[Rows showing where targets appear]

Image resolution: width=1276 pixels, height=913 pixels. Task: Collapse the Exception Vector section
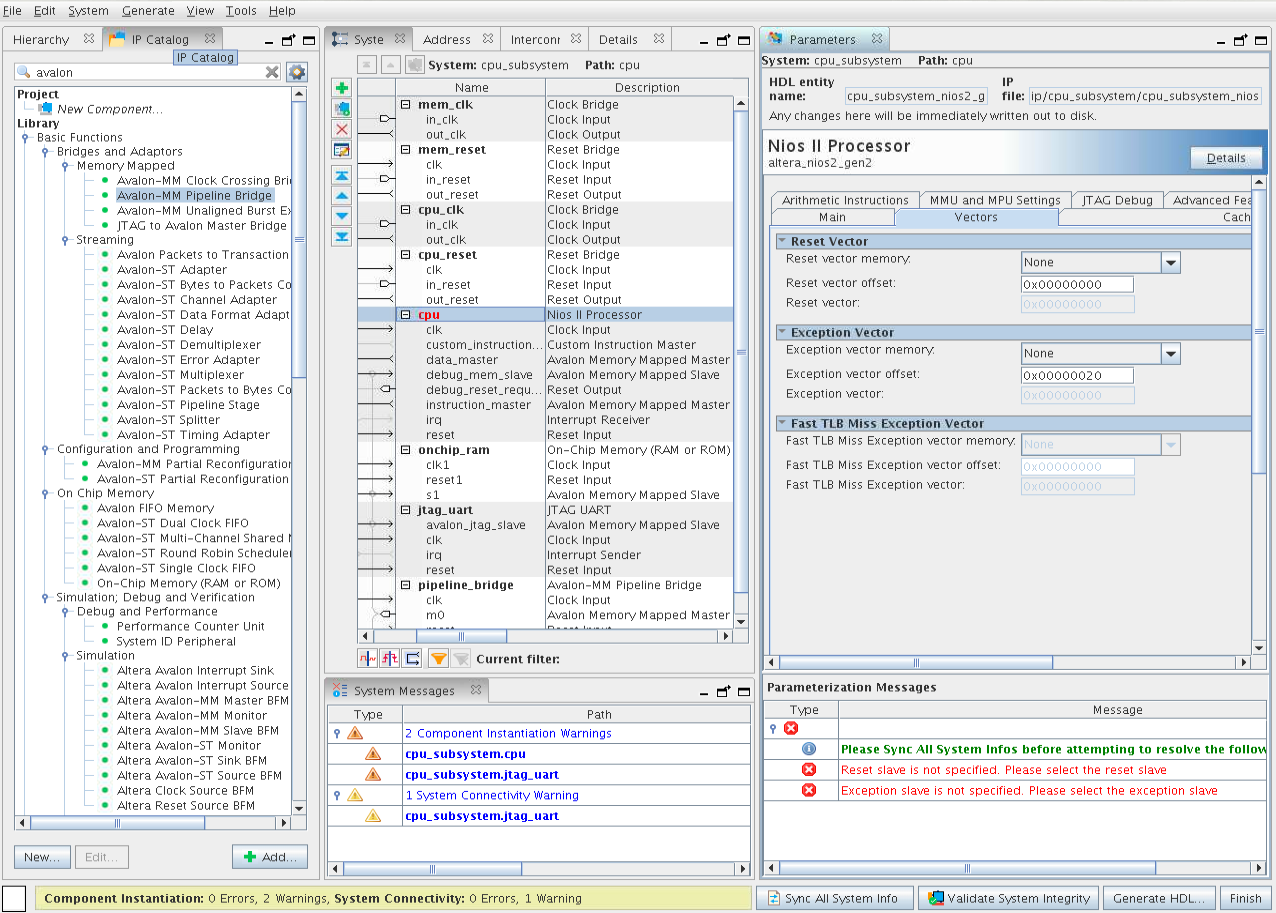[x=782, y=333]
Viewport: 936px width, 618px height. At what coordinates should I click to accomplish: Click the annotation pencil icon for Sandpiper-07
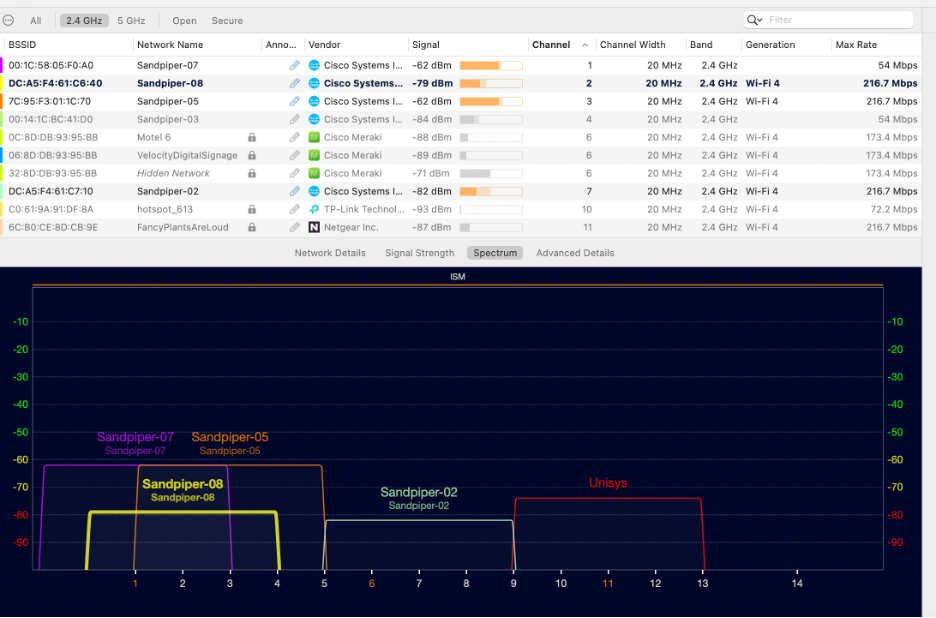(294, 65)
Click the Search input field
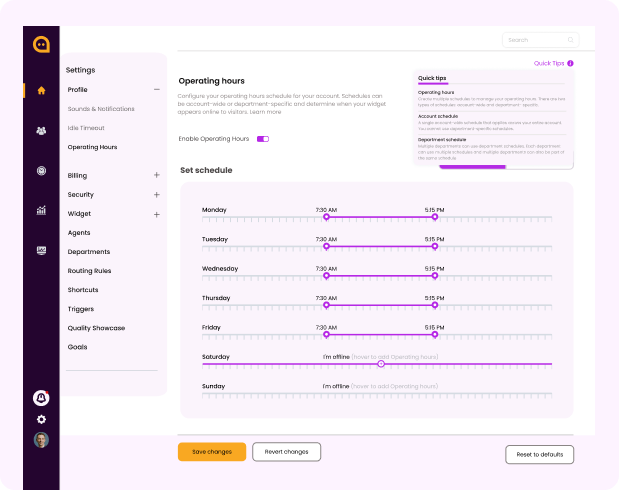 [540, 40]
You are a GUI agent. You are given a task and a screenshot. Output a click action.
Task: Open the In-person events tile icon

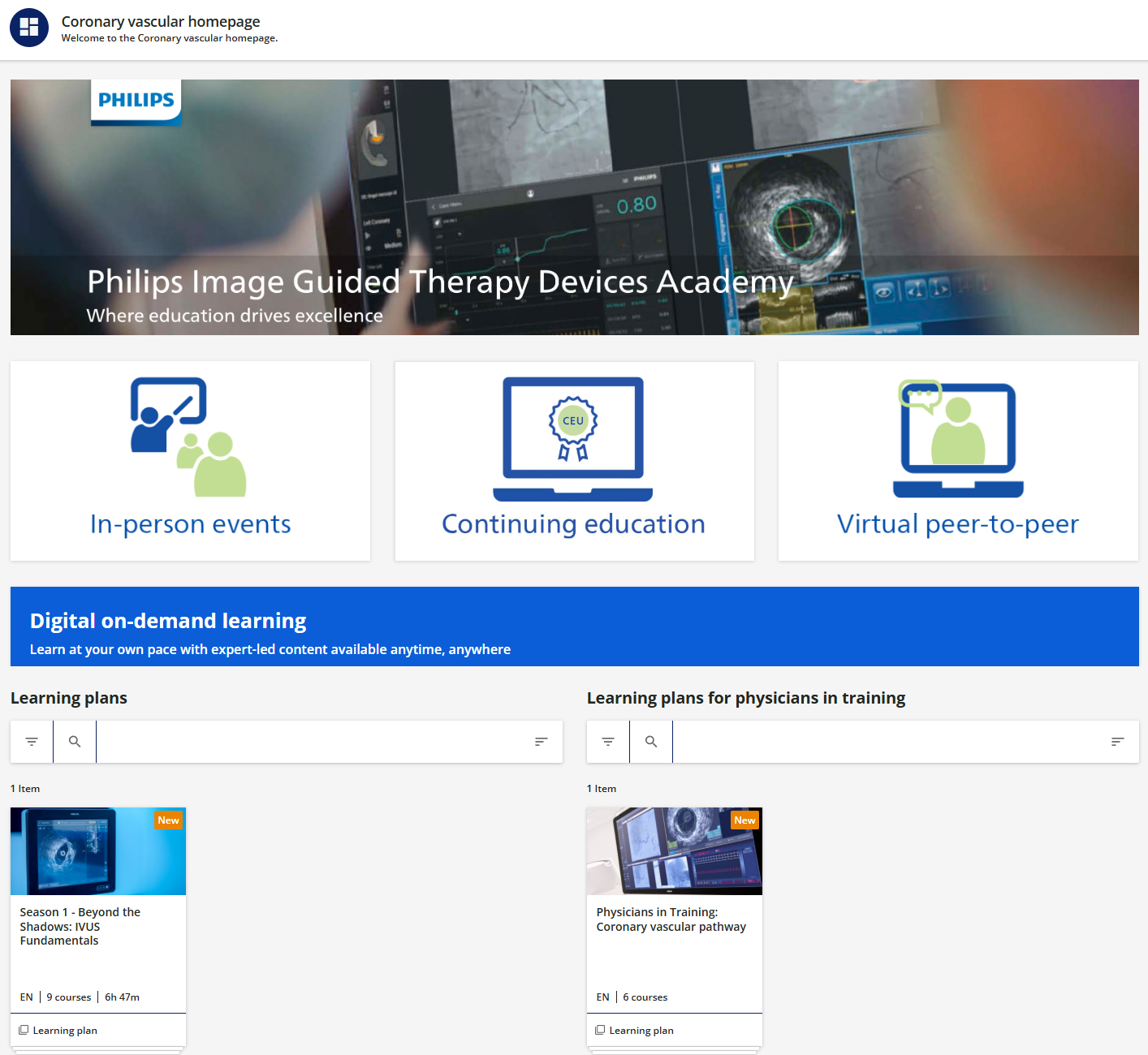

#### Exercise description:
Can you copy all the items above word for word, leaving out the pictures?

#### Answer to this task:
Image resolution: width=1276 pixels, height=913 pixels. Task: Collapse the Exception Vector section
[x=782, y=333]
Viewport: 936px width, 618px height. At what coordinates should I click to accomplish: Click the annotation pencil icon for Sandpiper-07
(294, 65)
Click the Search input field
 [540, 40]
You are a GUI agent. You are given a task and a screenshot. Output a click action.
Task: Open the In-person events tile icon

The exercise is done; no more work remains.